Figure 41. Start the SQL Capture DB2 Cmd Window
Note the following about starting SQL replication:
- The start capture console shows that two registrations are in an inactive state.
- The registrations become active only when the SQL apply server is started and there is a hand-shake between SQL capture and SQL apply.
- Start the DataStage Designer, as shown in Figure 42.
Figure 42. Start capture console
- Import the DataStage job StagedDataInt.dsx by browsing to the StagedDataInt directory from the download and clicking OK in the DataStage Import window, as shown in Figure 43.
Figure 43. Import Staged Integration DataStage Job
After you import the dsx file, you see three jobs in the StagedInt directory.
- Open the extractFromProduct_CCD parallel job.
- Make sure that the database name (if it is different from STAGEDB), username, and password are set correctly in the DB2 connector stage.
- Make sure that all three data sets point to existing files with the path set correctly.
- Save and compile the job by clicking the green icon in the designer.
- Open extractFromInventory_CCD parallel job, and repeat the same process.
- Open the sequence job StagedDataIntSQLRep.
- Make sure that all the job activities and exec command stages point to the correct jobs and scripts, respectively, as shown in Figure 44.
- Save and compile the job.
Figure 44. Compile staged integration job
- Open a DB2 command window, cd to the StageDataInt\setupSQLRep directory, and run the script updateSourceTables.sql. This script does an insert, update, and delete on the Product and the Inventory tables.

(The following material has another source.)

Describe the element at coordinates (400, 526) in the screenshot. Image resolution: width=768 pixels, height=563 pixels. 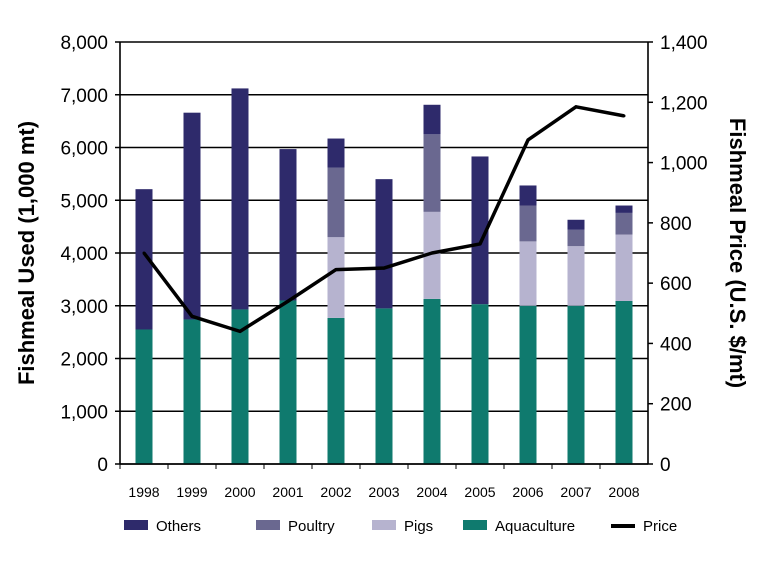
I see `legend: Others Poultry Pigs Aquaculture Price` at that location.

- Open a DB2 command window, connect to the target database STAGEDB, and
following SQL statements:
Db2 select count(*) from ADMIN.PRODUCT_CCD Db2 select count(*) from ADMIN.INVENTORY_CCD
Both of these statements should return a count of three records, because you introduced three changes to the source data insert, update, and delete in both the source tables.
- Run the DataStage job by clicking the Run icon on the DataStage Director menu, as shown in Figure 45. You can start the DataStage Director from the All Programs > IBM Information Server > IBM WebSphere DataStage and QualityStage Director shortcut.
Figure 45. Run staged integration job
- Check the job status. Figure 46 shows that the jobs finished successfully.
Figure 46. Check job status
- View the job logs, as shown in Figure 47.
Figure 47. View the job log
- View the data in the data sets to confirm that they were populated, as shown in Figure 48.
Figure 48. View data set
- View the data in the Updates_DataSet for the updates in the PRODUCT_CCD table (CCD target table for source table Product), as shown in Figure 49.
Figure 49. View data set for updates
- Verify that the END_OF_PERIOD in IBMSNAP_SUBS_EVENT table is updated with the current timestamp, as shown in Figure 50.
Figure 50. Verify that the continue SQL apply event is updated in the IBMSNAP_SUBS_EVENT
- The data stage log file in Figure 51 shows that the Execute Command Activity ContinueSQLApply job ran successfully.
Figure 51. Job log
Part 1 addresses the technologies of the InfoSphere Replication Server and DataStage products and the different ways of integrating the two to feed the Warehouse. This Part 2 detailed two specific integration options: using MQ messages and using staging tables. The article also went through the setup and configuration instructions with screenshots and instructions of the two integration options. With the information in this series, your enterprise can easily integrate InfoSphere Replication Server and InfoSphere Information Server's DataStage to deliver a high-performance solution to feeding the data warehouse.